Data for review: Begin

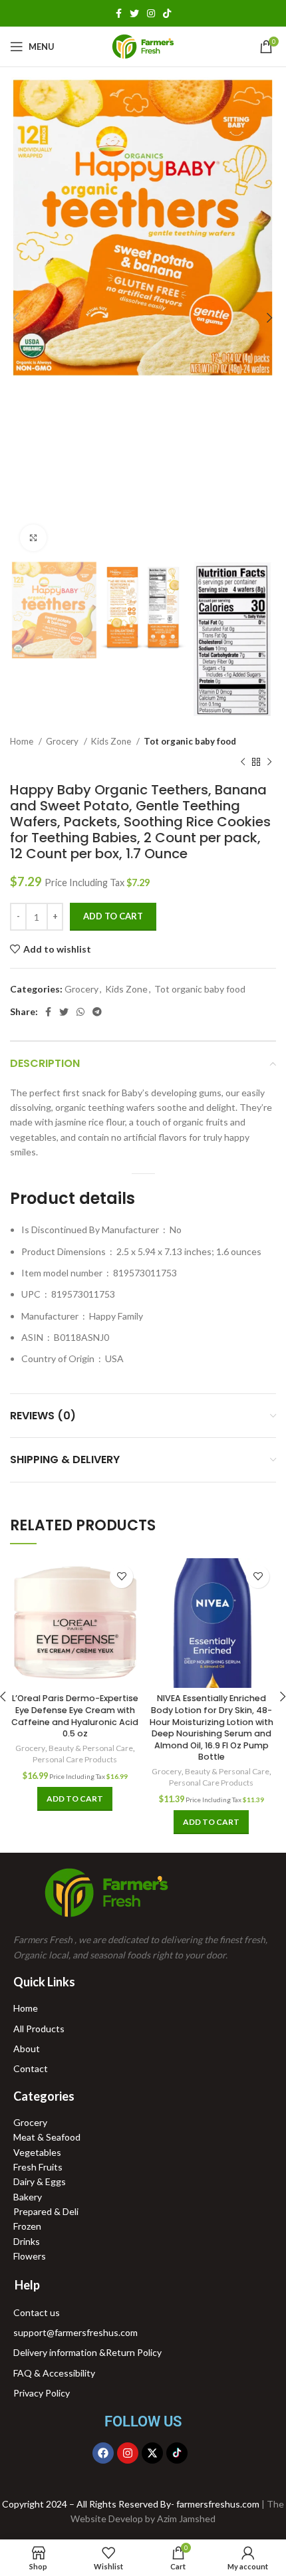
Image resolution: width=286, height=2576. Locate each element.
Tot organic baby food (190, 741)
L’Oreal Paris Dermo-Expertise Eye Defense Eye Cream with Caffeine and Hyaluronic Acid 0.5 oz (74, 1716)
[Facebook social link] (119, 13)
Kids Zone (112, 741)
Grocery (63, 741)
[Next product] (269, 761)
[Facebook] (103, 2453)
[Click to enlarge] (33, 538)
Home (22, 741)
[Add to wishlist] (121, 1576)
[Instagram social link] (151, 13)
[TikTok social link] (167, 13)
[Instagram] (127, 2453)
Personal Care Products (75, 1759)
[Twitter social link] (134, 13)
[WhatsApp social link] (80, 1011)
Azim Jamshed (186, 2518)
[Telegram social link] (97, 1011)
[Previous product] (242, 761)
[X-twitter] (152, 2453)
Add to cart (113, 916)
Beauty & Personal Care (91, 1748)
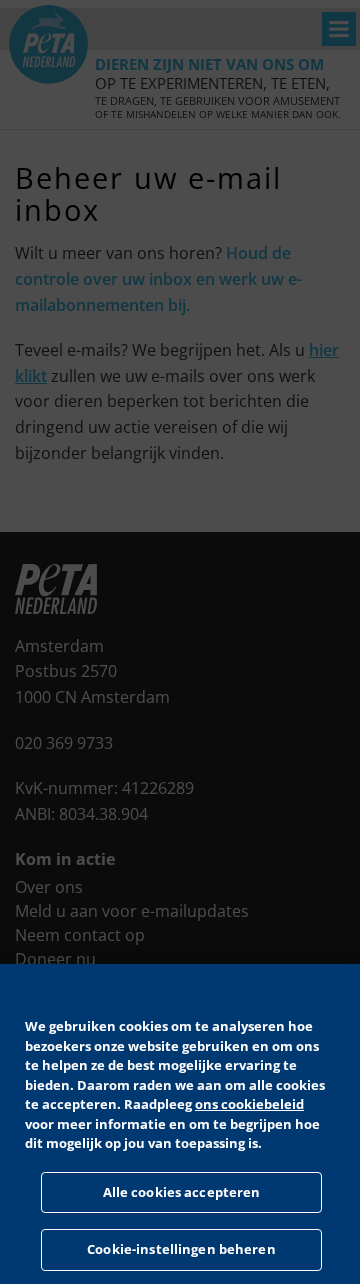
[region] (180, 1124)
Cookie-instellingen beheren (181, 1249)
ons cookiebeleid (249, 1104)
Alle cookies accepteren (182, 1192)
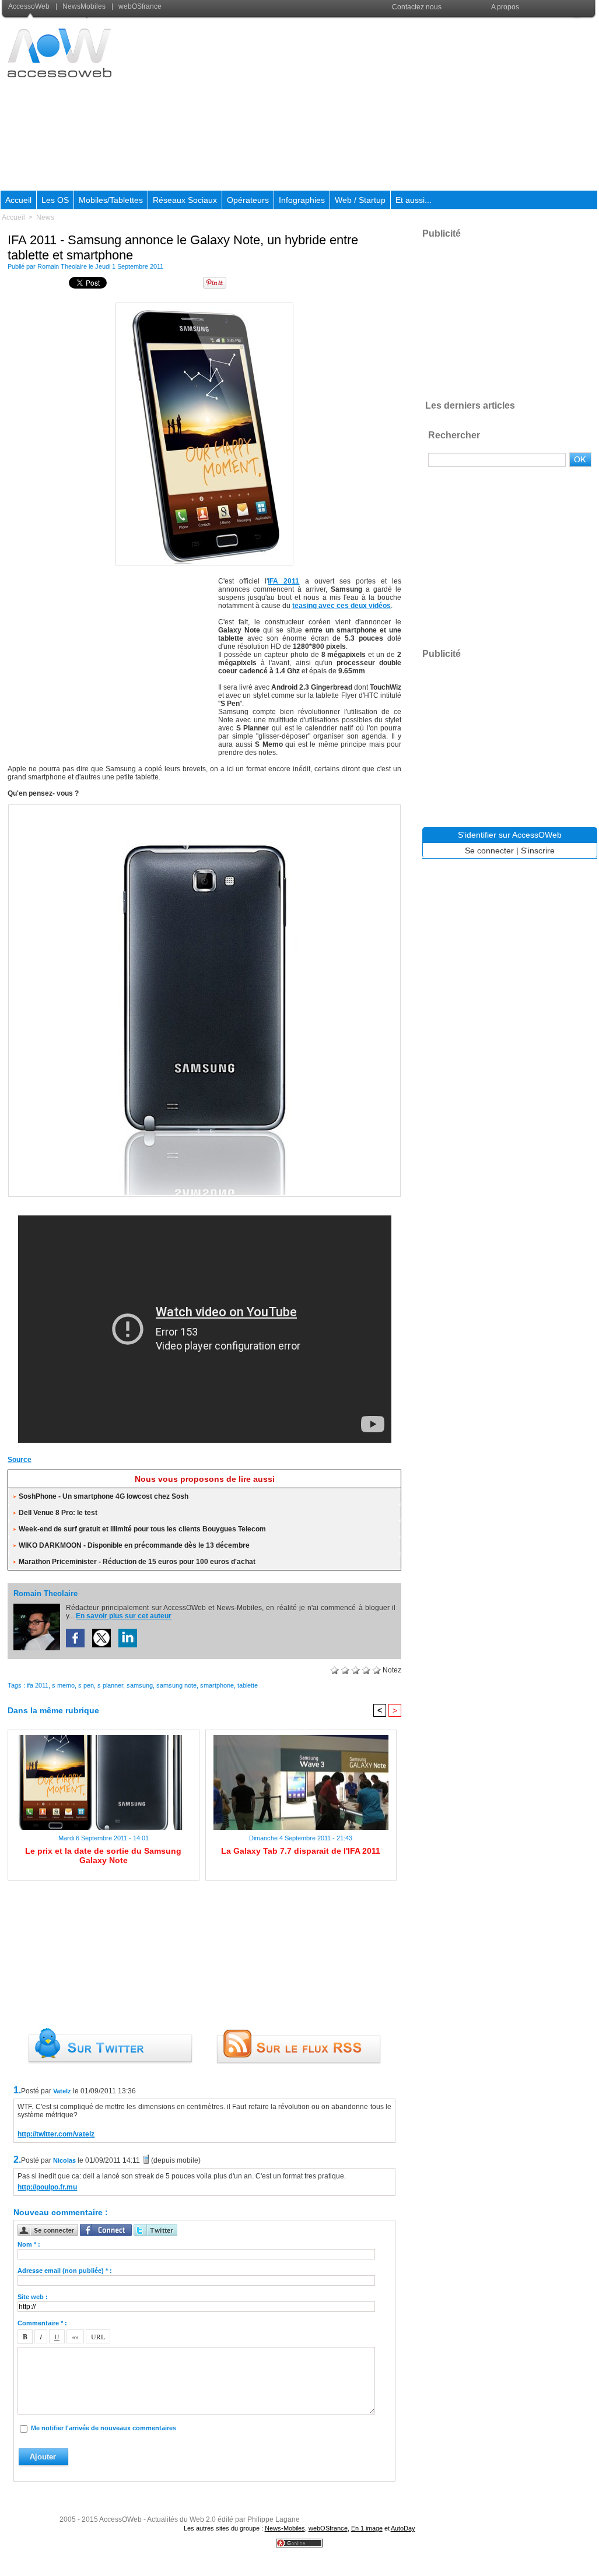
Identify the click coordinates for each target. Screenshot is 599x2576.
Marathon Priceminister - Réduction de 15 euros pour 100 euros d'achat (137, 1562)
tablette (247, 1685)
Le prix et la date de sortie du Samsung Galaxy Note (103, 1855)
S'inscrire (538, 850)
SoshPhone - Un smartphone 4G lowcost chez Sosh (103, 1496)
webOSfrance (139, 6)
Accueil (18, 200)
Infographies (302, 200)
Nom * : (28, 2244)
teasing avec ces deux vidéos (341, 606)
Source (19, 1460)
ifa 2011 (37, 1685)
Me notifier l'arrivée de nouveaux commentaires (103, 2427)
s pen (86, 1685)
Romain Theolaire (62, 266)
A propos (505, 7)
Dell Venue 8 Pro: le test (58, 1513)
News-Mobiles (285, 2528)
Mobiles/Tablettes (111, 200)
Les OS (55, 200)
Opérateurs (248, 200)
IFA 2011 (283, 581)
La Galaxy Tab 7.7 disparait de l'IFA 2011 (300, 1850)
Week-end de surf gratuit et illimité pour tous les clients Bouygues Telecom (142, 1529)
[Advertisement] (385, 104)
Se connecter (489, 850)
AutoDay (403, 2528)
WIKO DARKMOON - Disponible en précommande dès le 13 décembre (134, 1545)
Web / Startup (360, 200)
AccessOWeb (120, 2519)
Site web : (32, 2296)
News (45, 217)
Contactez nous (417, 7)
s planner (110, 1685)
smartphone (217, 1685)
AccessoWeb (29, 6)
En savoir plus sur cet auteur (123, 1616)
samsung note (176, 1685)
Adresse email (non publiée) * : (64, 2270)
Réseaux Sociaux (185, 200)
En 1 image (367, 2528)
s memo (63, 1685)
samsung (140, 1685)
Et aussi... (413, 200)
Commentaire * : (42, 2323)
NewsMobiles (84, 6)
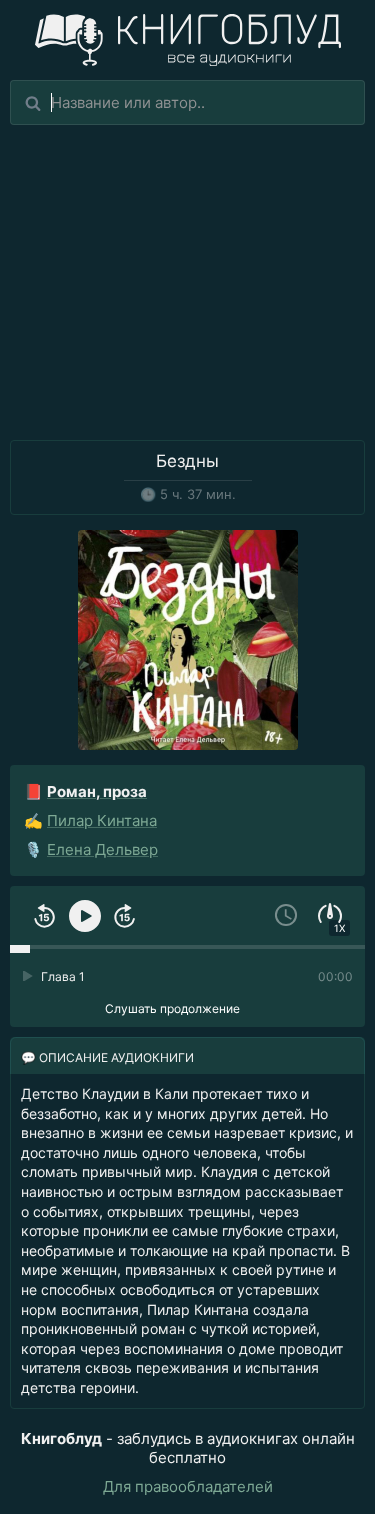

Data for review: End

* Exercise prompt
Transcribe every line of the records exactly. Pictures do not belong in the copy.

* Your response
Image resolution: width=286, height=2576. Locate each element.
Tot organic baby food (190, 741)
L’Oreal Paris Dermo-Expertise Eye Defense Eye Cream with Caffeine and Hyaluronic Acid 0.5 oz (74, 1716)
[Facebook social link] (119, 13)
Kids Zone (112, 741)
Grocery (63, 741)
[Next product] (269, 761)
[Facebook] (103, 2453)
[Click to enlarge] (33, 538)
Home (22, 741)
[Add to wishlist] (121, 1576)
[Instagram social link] (151, 13)
[TikTok social link] (167, 13)
[Instagram] (127, 2453)
Personal Care Products (75, 1759)
[Twitter social link] (134, 13)
[WhatsApp social link] (80, 1011)
Azim Jamshed (186, 2518)
[Telegram social link] (97, 1011)
[Previous product] (242, 761)
[X-twitter] (152, 2453)
Add to cart (113, 916)
Beauty & Personal Care (91, 1748)
[region] (180, 1124)
Cookie-instellingen beheren (181, 1249)
ons cookiebeleid (249, 1104)
Alle cookies accepteren (182, 1192)
Identify the click coordinates for each target. Screenshot is 599x2576.
Marathon Priceminister - Réduction de 15 euros pour 100 euros d'achat (137, 1562)
tablette (247, 1685)
Le prix et la date de sortie du Samsung Galaxy Note (103, 1855)
S'inscrire (538, 850)
SoshPhone - Un smartphone 4G lowcost chez Sosh (103, 1496)
webOSfrance (139, 6)
Accueil (18, 200)
Infographies (302, 200)
Nom * : (28, 2244)
teasing avec ces deux vidéos (341, 606)
Source (19, 1460)
ifa 2011 (37, 1685)
Me notifier l'arrivée de nouveaux commentaires (103, 2427)
s pen (86, 1685)
Romain Theolaire (62, 266)
A propos (505, 7)
Dell Venue 8 Pro: le test (58, 1513)
News-Mobiles (285, 2528)
Mobiles/Tablettes (111, 200)
Les OS (55, 200)
Opérateurs (248, 200)
IFA 2011 (283, 581)
La Galaxy Tab 7.7 disparait de l'IFA 2011 (300, 1850)
Week-end de surf gratuit et illimité pour tous les clients Bouygues Telecom (142, 1529)
[Advertisement] (385, 104)
Se connecter (489, 850)
AutoDay (403, 2528)
WIKO DARKMOON - Disponible en précommande dès le 13 décembre (134, 1545)
Web / Startup (360, 200)
AccessOWeb (120, 2519)
Site web : (32, 2296)
News (45, 217)
Contactez nous (417, 7)
s planner (110, 1685)
smartphone (217, 1685)
AccessoWeb (29, 6)
En savoir plus sur cet auteur (123, 1616)
samsung note (176, 1685)
Adresse email (non publiée) * : (64, 2270)
Réseaux Sociaux (185, 200)
En 1 image (367, 2528)
s memo (63, 1685)
samsung (140, 1685)
Et aussi... (413, 200)
Commentaire * : (42, 2323)
NewsMobiles (84, 6)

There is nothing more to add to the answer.